Interscope Records founder Jimmy Iovine did more than just show up at the Golden State Warriors practice on Tuesday, he also came forward to refute a rumor that had flipped the industry upside its head for a few days. HitsDailyDouble and Billboard reported last week that Iovine was leaving Apple Music in August, but now the 65-year-old tells Variety those claims are false. “There’s still a lot more we’d like to do,” Iovine said of his partnership with Apple. “I am committed to doing whatever Eddy [Cue], Tim [Cook] and Apple need me to do, to help wherever and however I can, to take this all the way. I am in the band.”
Iovine did reveal that some of the Apple stock that he acquired in the Beats Music sale to Apple does indeed vest in August, but that has no bearing on his status within the company. “There is a tiny portion of stock that vests in August, but that’s not what I think about,” Iovine said. “My contract is up in August, but the funny thing is, I don’t have a contract. I have a deal, and certain things happen along that deal. The bottom line is I’m loyal to the guys at Apple. I love Apple, and I really love musicians. That’s why those articles annoyed me, because it had nothing to do with reality. It made it out to be all about money.”
But, while Iovine’s job status with Apple is intriguing, what he revealed at a screening of The Defiant Ones at the Grammy Museum this week was far more interesting. There, Iovine let loose a few tidbits about Apple Music’s strategy going forward, and confirmed what many industry insiders have long assumed: Apple is looking to form a sort of hybrid record label.
Discussing streaming services and their effect on the music industry, Iovine said:
“The record industry right now is expecting technology to fix their problems, like they always have, and I’m not sure technology is going to fix their problems this time. It will make music better, it will make it sound better, and improve access and delivery, but I’m not sure that benefits the labels unless the labels do something to make the proposition more interesting.

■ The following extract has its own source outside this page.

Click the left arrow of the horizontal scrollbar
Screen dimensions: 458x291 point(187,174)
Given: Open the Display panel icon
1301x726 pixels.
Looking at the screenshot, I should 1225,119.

Everybody’s talking about the great oil gusher, but it’s not going to scale unless streaming gets more interesting.”
From there, Iovine went on to hint that Apple would be considering putting together “original content” similar to Netflix, essentially saying Apple could be acquiring original music and distributing it solely on their platform much like Netflix has with their original movies and TV series in recent years. “Netflix has a unique catalog, because they don’t buy HBO and they have their own catalog,” Iovine said. “Then on top of that they have a little thing called $6 billion in original content. HBO has $3 billion, Amazon probably has $4 billion. Well, guess how much original content streaming has: Zero! Fundamentally. All the catalogs are exactly the same.”